I like to ask for three questions from the class, usually according to their class number. This is one way for inter action with the students. But I insist that the question has to be limited to what was taught or what they have been studying, otherwise these questions derail the teaching!


Would that after each period the students feel they have learned how to make the world a better place and that they have developed into a person of competence, conscience and compassion. What a wonderful life we would be learning to live.
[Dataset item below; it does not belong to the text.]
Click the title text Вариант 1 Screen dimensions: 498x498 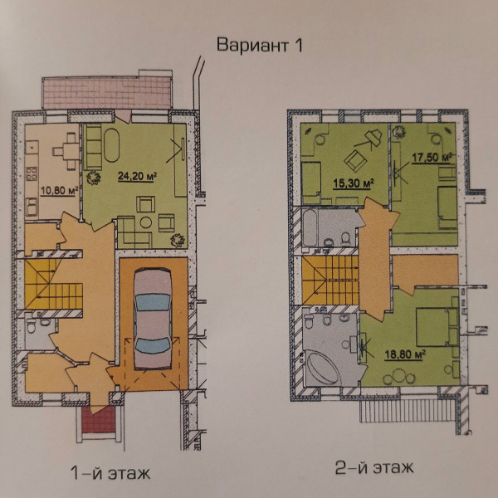point(260,46)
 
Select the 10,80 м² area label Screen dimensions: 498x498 point(59,191)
A few minutes before the end of the period, students take out their books for the next period and prepare themselves for the next period. The homework has been collected and the vice monitor carries my books and homework to where I want them to go. The students stand with books of the coming teacher in their hand, all fresh and eager! They thank the teacher who happily goes to another class!


Oh I forgot the most important part of the lesson is humour! If there are not three laughs in a period, the period can not be considered as successful. There is something lacking. Laughter reduces stress; laughter engenders vitality; laughter is the evidence of good class spirit.


But what kind of laughter! There is bad laughter at the mistakes of others, which is common. When someone is mocked or put down, bad education is taking place. Rather laughter should come from people seeing how stupid or how exaggerated, or how distorted something is. Laughter then is the best way to engender values. Finally, as the saying goes: Laughter is the best medicine, curing self-depreciation, self-centeredness, and self conceit.

Humour can serve to deflate the ego. Humour is the first step to humility.


I have had many happy class periods like this! Perhaps Wah Yan is one of the very few places where such teaching can take place. (1031)



An ideal class period- learning and laughter!